» **TEXT SEGMENT**
= = = =

Reputation: 963
I have asked several questions regarding this and I have tried many different things, but I am not completely happy with it. I have a lot of data in the following format
3*O#AA6160 F7 A7 P7 J7 R7 D7 I7 Y7 LHRMIA 1040 1455 * 744 0E
B7 H0 W0 K0 M0 L0 V0 G0 S0 Q0 N0 O0
The spaces you see on the second row are there by default. Essentially, from that string I am trying to get the following
$flightNumber = AA6160;
$from = LHR;
$to = MIA;
$other = 1040 1455 * 744 0E;
$seats = array(
"F" => 7,
"A" => 7,
"P" => 7,
"J" => 7,
"R" => 7,
"D" => 7,
"I" => 7,
"Y" => 7,
"B" => 7,
"H" => 0,
"W" => 0,
"K" => 0,
"M" => 0,
"L" => 0,
"V" => 0,
"G" => 0,
"S" => 0,
"Q" => 0,
"O" => 0,
)
The rules are as follows.
The start of a row starts with a digit (in the above case 3). The second row is a continuation of seats from the first row. If I was to post the full data I have, the third row starts with 4 which means that its not related to the two above.

= = = =

» **LISTED RECORDS**
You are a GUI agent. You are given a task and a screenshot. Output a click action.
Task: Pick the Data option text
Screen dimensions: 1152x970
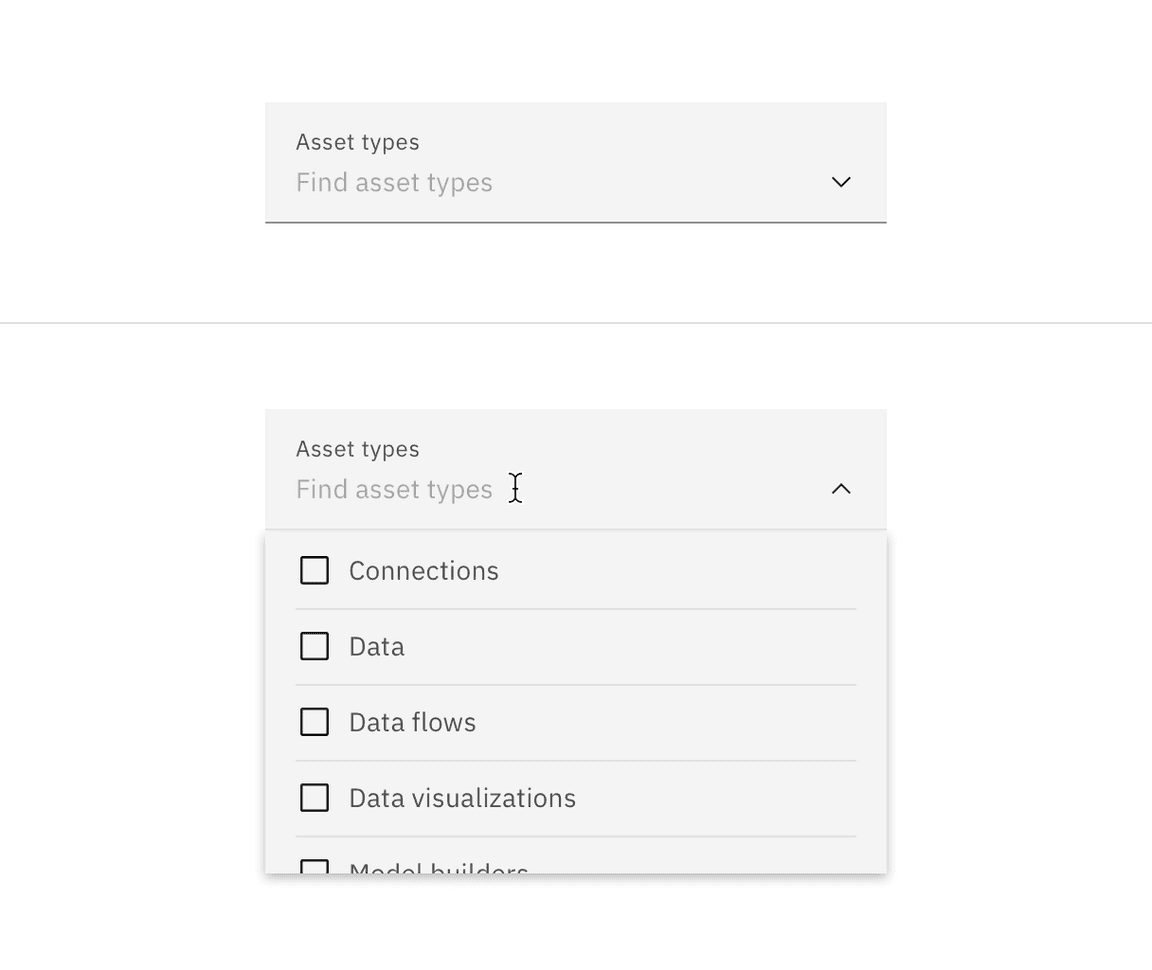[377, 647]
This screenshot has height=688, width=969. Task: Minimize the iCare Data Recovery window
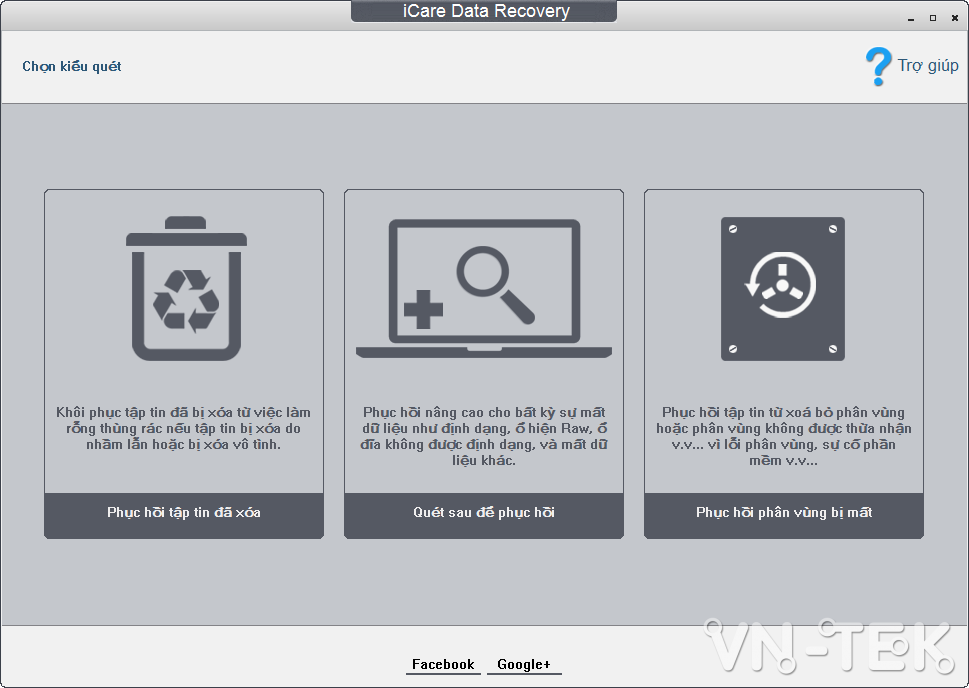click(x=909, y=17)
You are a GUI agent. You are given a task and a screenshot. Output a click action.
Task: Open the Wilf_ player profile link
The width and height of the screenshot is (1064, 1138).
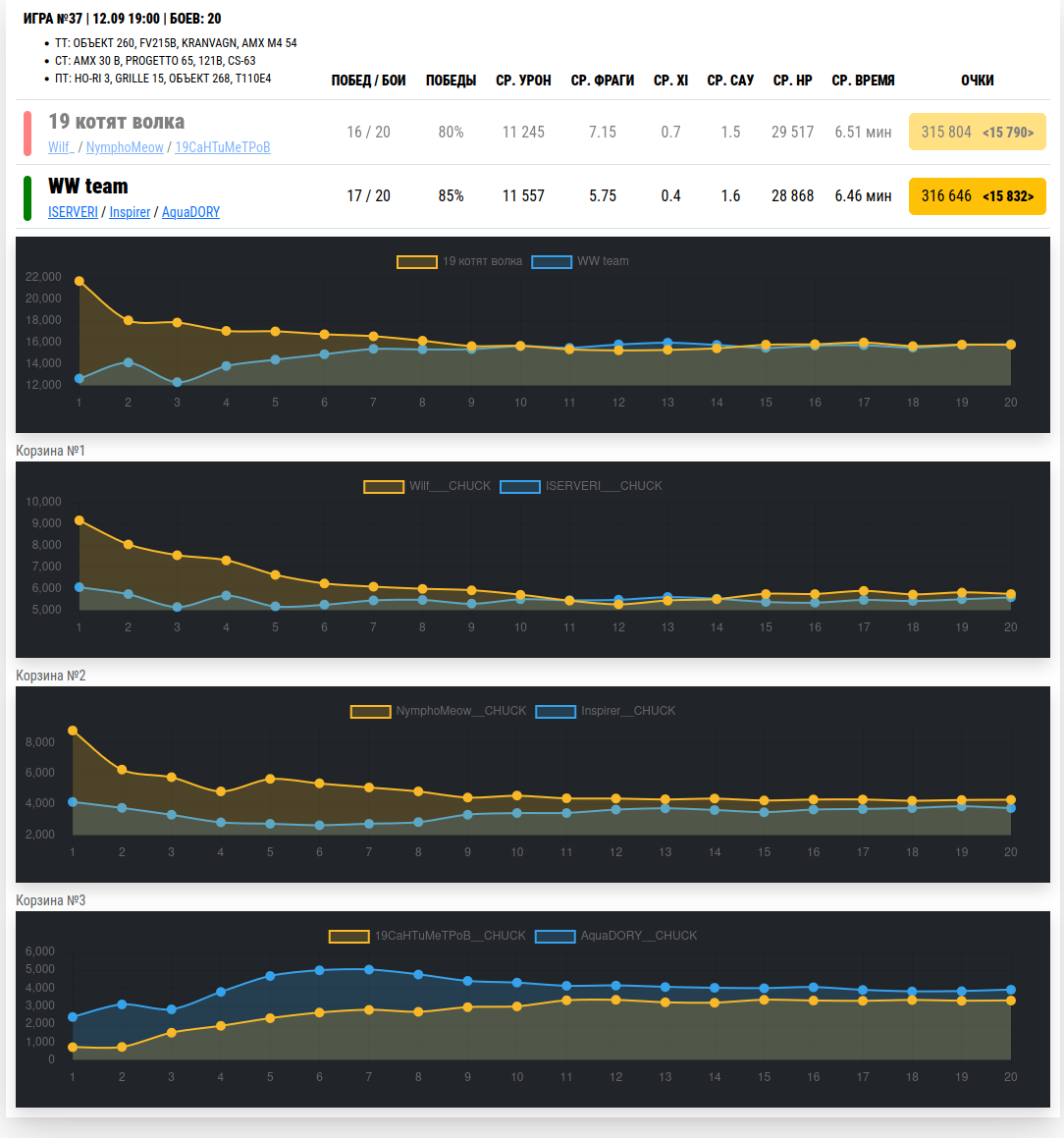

= = = =

» **BRIEF 1**
In the flight-data parsing post, what is the second row of data said to be?
» **BRIEF 2**
Could you carry on the flight-data parsing post, starting after its last sentence?
The records were taken from a different source than the flight-data parsing post.

» **EXERCISE OUTPUT 1**
The second row is a continuation of seats from the first row.

» **EXERCISE OUTPUT 2**
A flight number always starts with a # and is following by TWO Letters and 1-4 numbers. Sometimes there is spaces between the letters and numbers. These are all the types of flight numbers I have discovered
#AA6160
#AA 57
#BA 207
The second row will only contain a continuation of seats, nothing else. This is what I have come up with so far
while ( $elNum < $elements->length ) {
$flightInfo = $elements->item($elNum)->nodeValue;
if (preg_match('/^\\d/', $flightInfo) === 1) {
if(preg_match('/(\d)+[^#]*?\#(\p{Lu}{2})\s*(\d{1,4})\b\s*([\w. ]+?)(?=\s+\p{Lu}{6})\s([A-Z]{3})([A-Z]{3})(.+)/', $flightInfo, $matches)===1){
$row = $matches[1];
$fltcode = $matches[2].$matches[3];
$ffrom = $matches[5];
$fto = $matches[6];
$other = $matches[7];
$this->flights[$fltcode] = array(
"command" => $terminal_command,
"row" => $row,
"flightNumber" => $fltcode,
"from" => $ffrom,
"to" => $fto,
"other" => $other
);
}
}
++$elNum;
}
The main thing I am struggling with is the seats. I am not sure how to get the ones I need from the first row and combine them with the ones from the second row in the output format I need them all to be.
I am not even sure if regex is the best option here, or if I should explode everything on spaces and sort them like this?
Any advice on the situation is appreciated. Here is some additional data
5*S#DL4386 J9 C9 D9 I9 Z9 W9 Y9 B9 LHRMIA 1235 1705 * 744 0E
M9 S9 H9 Q9 K9 L9 U9 T9 X9 V9
6 #VS 5 J9 C9 D9 I9 Z9 W9 S9 H9 LHRMIA 1235 1705 744 0E
K9 Y9 B9 R9 L9 U9 M9 E9 Q9 X9 N9 O9
7 #IB4637 F9 A9 J9 C9 D9 R9 I. W9 LHRMIA 1415 1825 * 744 0E
Z. Y9 B9 H9 K. M. L. V. S. N. Q. O.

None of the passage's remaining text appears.